Assigned task: Look in the material below for the line with "Task: Open Help documentation" and the line with "The height and", then set down exactly those two lines and all lines between, nothing more.

Data shown:
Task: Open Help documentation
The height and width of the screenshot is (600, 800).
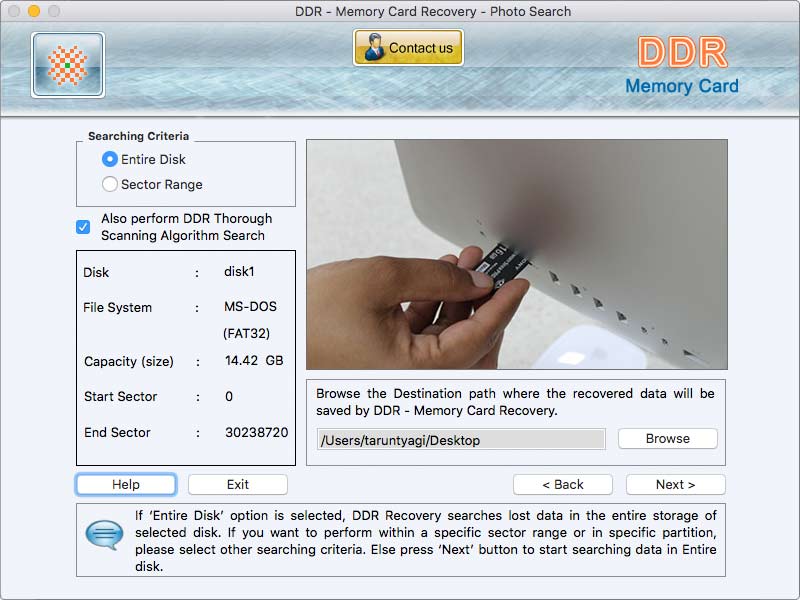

...

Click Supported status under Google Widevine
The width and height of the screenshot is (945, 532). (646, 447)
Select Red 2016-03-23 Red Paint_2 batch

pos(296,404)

Answer for the task:
Task: Open Help documentation
The height and width of the screenshot is (600, 800).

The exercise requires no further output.